Por consiguiente, a mí me parece que el discurso del presidente George Bush ante Naciones Unidas fue un golpe bastante hábil. Ya fuesen las críticas de altos cargos republicanos, o los apasionados argumentos del primer ministro británico, Tony Blair, o los sutiles memorandos del Departamento de Estado, se apartó de una política de actuación en solitario que habría sido desastrosa. Bush llegó a la Casa Blanca sin mucha estima aparente por Naciones Unidas. Ahora sabe que, con la aprobación del Consejo de Seguridad, su posición es mucho más firme.
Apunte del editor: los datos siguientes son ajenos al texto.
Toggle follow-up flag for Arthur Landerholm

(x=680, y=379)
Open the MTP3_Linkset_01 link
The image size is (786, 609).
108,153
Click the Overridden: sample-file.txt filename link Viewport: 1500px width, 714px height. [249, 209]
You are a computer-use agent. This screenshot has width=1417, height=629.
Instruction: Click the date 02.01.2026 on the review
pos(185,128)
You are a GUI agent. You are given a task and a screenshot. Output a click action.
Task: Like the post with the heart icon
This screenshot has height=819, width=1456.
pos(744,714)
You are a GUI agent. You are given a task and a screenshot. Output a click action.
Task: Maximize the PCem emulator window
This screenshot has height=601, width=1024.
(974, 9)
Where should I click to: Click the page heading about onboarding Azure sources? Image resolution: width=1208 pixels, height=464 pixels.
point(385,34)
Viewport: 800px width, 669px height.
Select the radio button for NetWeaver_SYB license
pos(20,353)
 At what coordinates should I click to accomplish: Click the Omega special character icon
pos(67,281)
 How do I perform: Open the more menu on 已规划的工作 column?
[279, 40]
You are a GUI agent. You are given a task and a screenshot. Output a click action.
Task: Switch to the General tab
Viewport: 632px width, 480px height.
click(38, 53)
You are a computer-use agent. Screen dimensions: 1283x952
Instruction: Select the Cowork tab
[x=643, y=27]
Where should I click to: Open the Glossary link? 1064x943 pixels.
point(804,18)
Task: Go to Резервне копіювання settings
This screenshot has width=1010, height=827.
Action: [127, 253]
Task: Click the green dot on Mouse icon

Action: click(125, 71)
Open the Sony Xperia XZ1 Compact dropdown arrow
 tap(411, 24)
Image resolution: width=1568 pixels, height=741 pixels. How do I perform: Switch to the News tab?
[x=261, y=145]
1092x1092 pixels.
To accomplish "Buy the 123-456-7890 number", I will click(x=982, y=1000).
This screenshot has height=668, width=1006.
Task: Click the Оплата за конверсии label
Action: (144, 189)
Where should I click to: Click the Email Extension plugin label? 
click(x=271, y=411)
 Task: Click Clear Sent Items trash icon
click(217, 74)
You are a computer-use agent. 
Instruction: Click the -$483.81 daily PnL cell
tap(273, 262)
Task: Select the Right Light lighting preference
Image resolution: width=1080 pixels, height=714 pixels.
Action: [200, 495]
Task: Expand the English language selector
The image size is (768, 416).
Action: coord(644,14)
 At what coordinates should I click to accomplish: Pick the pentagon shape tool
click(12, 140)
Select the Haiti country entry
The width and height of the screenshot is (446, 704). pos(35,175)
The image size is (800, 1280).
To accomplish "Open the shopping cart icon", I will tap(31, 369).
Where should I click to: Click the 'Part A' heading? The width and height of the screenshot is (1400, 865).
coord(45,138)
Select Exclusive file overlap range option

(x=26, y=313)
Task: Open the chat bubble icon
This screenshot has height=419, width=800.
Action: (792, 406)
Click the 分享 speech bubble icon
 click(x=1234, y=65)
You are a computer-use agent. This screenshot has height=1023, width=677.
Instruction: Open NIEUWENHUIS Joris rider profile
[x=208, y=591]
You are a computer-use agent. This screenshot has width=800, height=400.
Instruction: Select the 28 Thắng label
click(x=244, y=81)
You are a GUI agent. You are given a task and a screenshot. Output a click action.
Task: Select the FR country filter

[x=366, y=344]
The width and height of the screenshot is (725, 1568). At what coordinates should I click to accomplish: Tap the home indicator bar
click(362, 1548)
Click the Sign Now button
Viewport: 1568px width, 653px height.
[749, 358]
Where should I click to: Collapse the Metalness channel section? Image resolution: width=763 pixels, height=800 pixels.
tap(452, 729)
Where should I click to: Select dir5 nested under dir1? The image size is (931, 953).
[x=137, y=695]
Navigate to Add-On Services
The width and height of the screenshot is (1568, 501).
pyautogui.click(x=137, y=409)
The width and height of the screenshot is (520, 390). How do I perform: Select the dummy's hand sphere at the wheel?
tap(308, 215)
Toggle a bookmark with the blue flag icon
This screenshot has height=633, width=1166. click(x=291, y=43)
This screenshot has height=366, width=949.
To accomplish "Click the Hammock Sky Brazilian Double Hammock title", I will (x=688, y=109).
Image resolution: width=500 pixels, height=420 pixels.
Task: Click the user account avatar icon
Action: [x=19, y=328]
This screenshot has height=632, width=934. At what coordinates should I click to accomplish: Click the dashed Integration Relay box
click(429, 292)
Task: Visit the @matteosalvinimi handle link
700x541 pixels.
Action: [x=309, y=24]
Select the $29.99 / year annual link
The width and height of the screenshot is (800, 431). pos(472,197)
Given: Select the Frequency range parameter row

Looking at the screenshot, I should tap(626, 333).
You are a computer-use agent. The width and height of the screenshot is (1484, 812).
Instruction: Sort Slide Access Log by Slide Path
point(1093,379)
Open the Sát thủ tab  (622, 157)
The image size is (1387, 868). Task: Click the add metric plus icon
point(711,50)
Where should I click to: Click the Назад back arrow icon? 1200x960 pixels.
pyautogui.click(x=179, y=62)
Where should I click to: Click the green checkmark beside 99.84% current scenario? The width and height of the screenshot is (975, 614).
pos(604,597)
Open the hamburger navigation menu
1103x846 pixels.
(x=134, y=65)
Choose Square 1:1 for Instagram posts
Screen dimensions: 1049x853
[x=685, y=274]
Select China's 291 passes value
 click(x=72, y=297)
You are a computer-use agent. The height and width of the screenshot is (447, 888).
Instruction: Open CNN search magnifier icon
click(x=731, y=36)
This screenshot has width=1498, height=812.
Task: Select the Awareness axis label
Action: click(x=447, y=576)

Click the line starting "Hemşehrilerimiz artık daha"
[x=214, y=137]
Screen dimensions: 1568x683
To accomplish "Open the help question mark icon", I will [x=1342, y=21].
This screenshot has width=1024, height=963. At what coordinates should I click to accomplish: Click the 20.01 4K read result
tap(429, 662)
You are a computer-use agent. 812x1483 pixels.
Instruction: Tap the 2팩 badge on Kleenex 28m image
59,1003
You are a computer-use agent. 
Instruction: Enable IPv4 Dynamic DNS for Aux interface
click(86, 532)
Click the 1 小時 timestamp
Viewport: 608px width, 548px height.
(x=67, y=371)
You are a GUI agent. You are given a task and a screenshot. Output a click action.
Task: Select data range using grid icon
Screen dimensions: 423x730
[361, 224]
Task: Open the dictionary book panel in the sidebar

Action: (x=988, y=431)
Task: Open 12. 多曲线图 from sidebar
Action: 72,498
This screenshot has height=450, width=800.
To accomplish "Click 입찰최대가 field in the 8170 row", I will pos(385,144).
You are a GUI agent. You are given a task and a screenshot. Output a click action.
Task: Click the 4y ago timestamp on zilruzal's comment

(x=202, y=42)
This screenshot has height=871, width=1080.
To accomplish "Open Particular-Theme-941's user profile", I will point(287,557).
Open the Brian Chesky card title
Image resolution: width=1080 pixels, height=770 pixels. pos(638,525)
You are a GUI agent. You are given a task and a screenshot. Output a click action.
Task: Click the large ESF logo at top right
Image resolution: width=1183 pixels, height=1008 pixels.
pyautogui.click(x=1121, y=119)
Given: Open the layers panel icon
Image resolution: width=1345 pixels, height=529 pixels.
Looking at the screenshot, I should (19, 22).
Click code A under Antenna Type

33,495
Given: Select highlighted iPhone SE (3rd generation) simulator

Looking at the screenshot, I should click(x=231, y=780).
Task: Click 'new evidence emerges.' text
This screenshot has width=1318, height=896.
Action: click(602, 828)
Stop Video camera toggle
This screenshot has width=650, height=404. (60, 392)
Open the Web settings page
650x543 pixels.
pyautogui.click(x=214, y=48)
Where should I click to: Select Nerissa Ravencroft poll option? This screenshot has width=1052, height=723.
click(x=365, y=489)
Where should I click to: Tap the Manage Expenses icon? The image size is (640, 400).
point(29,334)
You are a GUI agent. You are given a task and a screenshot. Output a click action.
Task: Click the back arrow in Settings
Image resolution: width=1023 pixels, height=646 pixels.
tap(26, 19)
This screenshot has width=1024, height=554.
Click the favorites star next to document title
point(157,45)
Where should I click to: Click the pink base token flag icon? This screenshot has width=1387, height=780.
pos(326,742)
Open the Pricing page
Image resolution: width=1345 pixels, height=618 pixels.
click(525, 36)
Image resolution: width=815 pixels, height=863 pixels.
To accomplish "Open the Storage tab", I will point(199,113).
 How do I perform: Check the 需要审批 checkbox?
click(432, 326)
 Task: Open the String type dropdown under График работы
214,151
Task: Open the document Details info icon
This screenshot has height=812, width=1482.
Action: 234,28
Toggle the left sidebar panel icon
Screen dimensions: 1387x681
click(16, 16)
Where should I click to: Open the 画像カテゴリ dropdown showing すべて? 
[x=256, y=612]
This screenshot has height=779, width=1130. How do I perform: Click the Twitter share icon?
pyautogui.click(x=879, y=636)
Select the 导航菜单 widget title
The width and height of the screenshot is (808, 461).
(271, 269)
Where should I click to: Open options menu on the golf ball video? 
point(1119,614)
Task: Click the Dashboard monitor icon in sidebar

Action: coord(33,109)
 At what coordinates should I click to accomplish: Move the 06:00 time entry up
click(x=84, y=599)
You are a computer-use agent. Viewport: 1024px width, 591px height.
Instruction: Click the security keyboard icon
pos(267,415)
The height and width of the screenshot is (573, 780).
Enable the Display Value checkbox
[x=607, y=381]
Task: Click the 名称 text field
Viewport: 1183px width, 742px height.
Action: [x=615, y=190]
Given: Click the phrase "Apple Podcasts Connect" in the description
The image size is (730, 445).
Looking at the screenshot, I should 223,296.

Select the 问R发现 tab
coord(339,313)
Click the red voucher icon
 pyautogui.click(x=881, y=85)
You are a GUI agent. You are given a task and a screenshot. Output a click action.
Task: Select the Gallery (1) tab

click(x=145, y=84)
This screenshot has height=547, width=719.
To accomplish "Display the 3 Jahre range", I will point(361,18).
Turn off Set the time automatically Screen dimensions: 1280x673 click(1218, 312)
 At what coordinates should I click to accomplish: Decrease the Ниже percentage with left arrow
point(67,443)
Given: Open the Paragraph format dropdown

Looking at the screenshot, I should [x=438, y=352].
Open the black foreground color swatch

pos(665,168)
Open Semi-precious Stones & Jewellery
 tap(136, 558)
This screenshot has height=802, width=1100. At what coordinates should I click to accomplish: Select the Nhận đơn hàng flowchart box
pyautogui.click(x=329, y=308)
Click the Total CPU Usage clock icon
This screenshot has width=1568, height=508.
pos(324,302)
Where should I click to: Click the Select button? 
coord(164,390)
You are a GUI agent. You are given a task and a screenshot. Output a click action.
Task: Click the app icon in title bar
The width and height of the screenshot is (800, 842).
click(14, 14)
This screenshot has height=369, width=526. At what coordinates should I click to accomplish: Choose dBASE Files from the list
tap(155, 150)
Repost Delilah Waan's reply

Sin embargo, hay otra lección de historia que el presidente Bush debe tener en cuenta. Las increíbles competencias en reserva que el Consejo de Seguridad tiene en materias de guerra y paz, y los privilegios especiales otorgados a los cinco miembros permanentes, no se pueden separar del tercer elemento: obtener una mayoría para la acción entre los 15 miembros actuales del Consejo de Seguridad, y el requisito absoluto de que la resolución no sea vetada por un miembro permanente.

Indudablemente, ahora se está reuniendo una mayoría, mediante todo tipo de presiones sobre los 10 miembros rotatorios del Consejo. Así, el requisito clave es evitar el veto; si se emite uno, el Gobierno de Bush se enfrentará a la mayor crisis que ha tenido que afrontar. O bien se retracta en vista de su humillación, o bien hace caso omiso del veto y revienta el sistema internacional.

El veto no va a proceder de Londres (¡el Señor nos asista!), ni de París. Pero la Casa Blanca tendrá que prestar especial atención a las insinuaciones y sugerencias procedentes de Moscú y Pekín durante las próximas semanas y meses. Es probable que Rusia y China exijan ciertas concesiones a cambio, y casi impensable que el Gobierno estadounidense no esté dispuesto a pagar, quizá mediante un cheque aplazado, o idealmente de forma indirecta y clandestina. Evitar un veto vale muchísimo.

Todo esto da a entender que, además de estudiar a los padres fundadores de Naciones Unidas, al presidente quizá le resulte útil leer El príncipe, de Maquiavelo, o las Memorias y reflexiones, de Bismarck, en los próximos días. Aún quedan por ahí muchas lecciones sobre el arte de gobernar y sobre la diplomacia que estudiar.

Paul Kennedy es catedrático de Historia en la Universidad de Yale y autor o editor de al menos 15 libros, incluido Auge y caída de las grandes potencias.